Extract the data exactly, missing nothing.
_ _ _ _ _
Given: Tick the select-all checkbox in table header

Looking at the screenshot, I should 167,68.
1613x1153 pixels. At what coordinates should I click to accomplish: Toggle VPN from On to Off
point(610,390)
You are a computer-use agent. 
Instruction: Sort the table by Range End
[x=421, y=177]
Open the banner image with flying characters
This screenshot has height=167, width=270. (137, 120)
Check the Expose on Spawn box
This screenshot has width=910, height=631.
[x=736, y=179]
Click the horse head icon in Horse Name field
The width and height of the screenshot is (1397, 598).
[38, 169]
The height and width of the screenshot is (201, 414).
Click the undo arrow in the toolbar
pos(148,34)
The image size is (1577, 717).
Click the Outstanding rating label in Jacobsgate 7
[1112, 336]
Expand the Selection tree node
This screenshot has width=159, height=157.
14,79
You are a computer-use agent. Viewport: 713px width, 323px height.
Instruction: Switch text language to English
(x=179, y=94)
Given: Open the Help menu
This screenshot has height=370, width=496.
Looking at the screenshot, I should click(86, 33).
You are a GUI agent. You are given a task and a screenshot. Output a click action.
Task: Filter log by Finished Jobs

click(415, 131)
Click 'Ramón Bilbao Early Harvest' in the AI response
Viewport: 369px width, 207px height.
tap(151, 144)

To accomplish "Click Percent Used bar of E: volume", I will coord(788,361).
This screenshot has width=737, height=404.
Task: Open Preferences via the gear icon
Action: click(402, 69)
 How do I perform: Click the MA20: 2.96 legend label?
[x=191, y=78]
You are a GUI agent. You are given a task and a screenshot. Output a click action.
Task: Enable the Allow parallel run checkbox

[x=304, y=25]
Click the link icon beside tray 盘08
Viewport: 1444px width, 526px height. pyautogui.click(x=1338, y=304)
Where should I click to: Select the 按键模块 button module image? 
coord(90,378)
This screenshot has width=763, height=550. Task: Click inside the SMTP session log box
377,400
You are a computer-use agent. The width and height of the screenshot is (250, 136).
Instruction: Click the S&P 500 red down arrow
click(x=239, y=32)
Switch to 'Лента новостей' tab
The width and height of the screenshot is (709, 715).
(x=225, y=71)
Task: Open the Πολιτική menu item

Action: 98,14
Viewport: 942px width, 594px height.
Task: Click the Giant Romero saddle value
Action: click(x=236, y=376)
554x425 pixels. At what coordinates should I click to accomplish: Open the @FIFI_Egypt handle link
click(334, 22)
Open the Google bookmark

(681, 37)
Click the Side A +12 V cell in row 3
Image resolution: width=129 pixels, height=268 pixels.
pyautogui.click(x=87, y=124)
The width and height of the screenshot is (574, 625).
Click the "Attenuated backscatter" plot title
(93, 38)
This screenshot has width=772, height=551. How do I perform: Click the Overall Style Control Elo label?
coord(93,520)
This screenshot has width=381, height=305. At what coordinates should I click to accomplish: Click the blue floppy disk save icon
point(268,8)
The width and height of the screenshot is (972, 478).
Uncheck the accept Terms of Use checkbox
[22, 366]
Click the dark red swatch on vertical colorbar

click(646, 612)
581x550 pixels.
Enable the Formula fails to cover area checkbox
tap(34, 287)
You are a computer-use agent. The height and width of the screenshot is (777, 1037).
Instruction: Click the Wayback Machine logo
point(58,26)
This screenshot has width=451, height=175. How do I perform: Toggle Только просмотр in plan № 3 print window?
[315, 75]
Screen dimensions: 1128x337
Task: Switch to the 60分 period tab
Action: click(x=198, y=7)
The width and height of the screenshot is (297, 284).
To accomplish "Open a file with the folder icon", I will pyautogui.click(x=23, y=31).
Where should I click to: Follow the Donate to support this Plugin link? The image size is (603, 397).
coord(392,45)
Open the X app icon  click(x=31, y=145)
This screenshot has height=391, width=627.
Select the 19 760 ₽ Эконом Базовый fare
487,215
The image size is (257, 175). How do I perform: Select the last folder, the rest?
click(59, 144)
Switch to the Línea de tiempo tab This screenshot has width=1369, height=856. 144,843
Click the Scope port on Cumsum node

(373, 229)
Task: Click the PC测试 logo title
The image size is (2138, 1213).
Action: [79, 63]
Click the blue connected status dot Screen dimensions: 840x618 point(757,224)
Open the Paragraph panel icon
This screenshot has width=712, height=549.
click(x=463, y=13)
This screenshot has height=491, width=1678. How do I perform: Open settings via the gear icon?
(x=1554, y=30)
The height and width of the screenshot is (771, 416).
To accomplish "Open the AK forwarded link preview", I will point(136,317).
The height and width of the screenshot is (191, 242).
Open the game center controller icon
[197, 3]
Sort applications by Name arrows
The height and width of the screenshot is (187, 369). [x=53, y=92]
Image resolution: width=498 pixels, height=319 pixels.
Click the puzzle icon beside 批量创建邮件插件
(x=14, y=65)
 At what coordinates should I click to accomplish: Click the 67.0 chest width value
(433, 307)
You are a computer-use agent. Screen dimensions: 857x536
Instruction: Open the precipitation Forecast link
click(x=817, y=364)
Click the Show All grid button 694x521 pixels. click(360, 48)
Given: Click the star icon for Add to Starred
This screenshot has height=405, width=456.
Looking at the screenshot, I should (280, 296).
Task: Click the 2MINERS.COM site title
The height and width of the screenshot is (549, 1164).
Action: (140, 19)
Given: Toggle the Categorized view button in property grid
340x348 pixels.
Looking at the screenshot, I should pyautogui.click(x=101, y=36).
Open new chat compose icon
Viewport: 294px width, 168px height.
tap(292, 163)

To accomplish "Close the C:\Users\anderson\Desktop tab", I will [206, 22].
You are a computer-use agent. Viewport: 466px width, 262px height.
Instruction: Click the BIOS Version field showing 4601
_ _ _ _ _
Task response –
Given: Tick the select-all checkbox in table header

Looking at the screenshot, I should 167,68.
1613x1153 pixels. At what coordinates should I click to accomplish: Toggle VPN from On to Off
point(610,390)
You are a computer-use agent. 
Instruction: Sort the table by Range End
[x=421, y=177]
Open the banner image with flying characters
This screenshot has height=167, width=270. (137, 120)
Check the Expose on Spawn box
This screenshot has width=910, height=631.
[x=736, y=179]
Click the horse head icon in Horse Name field
The width and height of the screenshot is (1397, 598).
[38, 169]
The height and width of the screenshot is (201, 414).
Click the undo arrow in the toolbar
pos(148,34)
The image size is (1577, 717).
Click the Outstanding rating label in Jacobsgate 7
[1112, 336]
Expand the Selection tree node
This screenshot has width=159, height=157.
14,79
You are a computer-use agent. Viewport: 713px width, 323px height.
Instruction: Switch text language to English
(x=179, y=94)
Given: Open the Help menu
This screenshot has height=370, width=496.
Looking at the screenshot, I should click(86, 33).
You are a GUI agent. You are given a task and a screenshot. Output a click action.
Task: Filter log by Finished Jobs

click(415, 131)
Click 'Ramón Bilbao Early Harvest' in the AI response
Viewport: 369px width, 207px height.
tap(151, 144)

To accomplish "Click Percent Used bar of E: volume", I will coord(788,361).
This screenshot has width=737, height=404.
Task: Open Preferences via the gear icon
Action: click(402, 69)
 How do I perform: Click the MA20: 2.96 legend label?
[x=191, y=78]
You are a GUI agent. You are given a task and a screenshot. Output a click action.
Task: Enable the Allow parallel run checkbox

[x=304, y=25]
Click the link icon beside tray 盘08
Viewport: 1444px width, 526px height. pyautogui.click(x=1338, y=304)
Where should I click to: Select the 按键模块 button module image? 
coord(90,378)
This screenshot has width=763, height=550. Task: Click inside the SMTP session log box
377,400
You are a computer-use agent. The width and height of the screenshot is (250, 136).
Instruction: Click the S&P 500 red down arrow
click(x=239, y=32)
Switch to 'Лента новостей' tab
The width and height of the screenshot is (709, 715).
(x=225, y=71)
Task: Open the Πολιτική menu item

Action: 98,14
Viewport: 942px width, 594px height.
Task: Click the Giant Romero saddle value
Action: click(x=236, y=376)
554x425 pixels. At what coordinates should I click to accomplish: Open the @FIFI_Egypt handle link
click(334, 22)
Open the Google bookmark

(681, 37)
Click the Side A +12 V cell in row 3
Image resolution: width=129 pixels, height=268 pixels.
pyautogui.click(x=87, y=124)
The width and height of the screenshot is (574, 625).
Click the "Attenuated backscatter" plot title
(93, 38)
This screenshot has width=772, height=551. How do I perform: Click the Overall Style Control Elo label?
coord(93,520)
This screenshot has width=381, height=305. At what coordinates should I click to accomplish: Click the blue floppy disk save icon
point(268,8)
The width and height of the screenshot is (972, 478).
Uncheck the accept Terms of Use checkbox
[22, 366]
Click the dark red swatch on vertical colorbar

click(646, 612)
581x550 pixels.
Enable the Formula fails to cover area checkbox
tap(34, 287)
You are a computer-use agent. The height and width of the screenshot is (777, 1037).
Instruction: Click the Wayback Machine logo
point(58,26)
This screenshot has width=451, height=175. How do I perform: Toggle Только просмотр in plan № 3 print window?
[315, 75]
Screen dimensions: 1128x337
Task: Switch to the 60分 period tab
Action: click(x=198, y=7)
The width and height of the screenshot is (297, 284).
To accomplish "Open a file with the folder icon", I will pyautogui.click(x=23, y=31).
Where should I click to: Follow the Donate to support this Plugin link? The image size is (603, 397).
coord(392,45)
Open the X app icon  click(x=31, y=145)
This screenshot has height=391, width=627.
Select the 19 760 ₽ Эконом Базовый fare
487,215
The image size is (257, 175). How do I perform: Select the last folder, the rest?
click(59, 144)
Switch to the Línea de tiempo tab This screenshot has width=1369, height=856. 144,843
Click the Scope port on Cumsum node

(373, 229)
Task: Click the PC测试 logo title
The image size is (2138, 1213).
Action: [79, 63]
Click the blue connected status dot Screen dimensions: 840x618 point(757,224)
Open the Paragraph panel icon
This screenshot has width=712, height=549.
click(x=463, y=13)
This screenshot has height=491, width=1678. How do I perform: Open settings via the gear icon?
(x=1554, y=30)
The height and width of the screenshot is (771, 416).
To accomplish "Open the AK forwarded link preview", I will point(136,317).
The height and width of the screenshot is (191, 242).
Open the game center controller icon
[197, 3]
Sort applications by Name arrows
The height and width of the screenshot is (187, 369). [x=53, y=92]
Image resolution: width=498 pixels, height=319 pixels.
Click the puzzle icon beside 批量创建邮件插件
(x=14, y=65)
 At what coordinates should I click to accomplish: Click the 67.0 chest width value
(433, 307)
You are a computer-use agent. Screen dimensions: 857x536
Instruction: Open the precipitation Forecast link
click(x=817, y=364)
Click the Show All grid button 694x521 pixels. click(360, 48)
Given: Click the star icon for Add to Starred
This screenshot has height=405, width=456.
Looking at the screenshot, I should (280, 296).
Task: Click the 2MINERS.COM site title
The height and width of the screenshot is (549, 1164).
Action: (140, 19)
Given: Toggle the Categorized view button in property grid
340x348 pixels.
Looking at the screenshot, I should pyautogui.click(x=101, y=36).
Open new chat compose icon
Viewport: 294px width, 168px height.
tap(292, 163)

To accomplish "Close the C:\Users\anderson\Desktop tab", I will [206, 22].
You are a computer-use agent. Viewport: 466px width, 262px height.
Instruction: Click the BIOS Version field showing 4601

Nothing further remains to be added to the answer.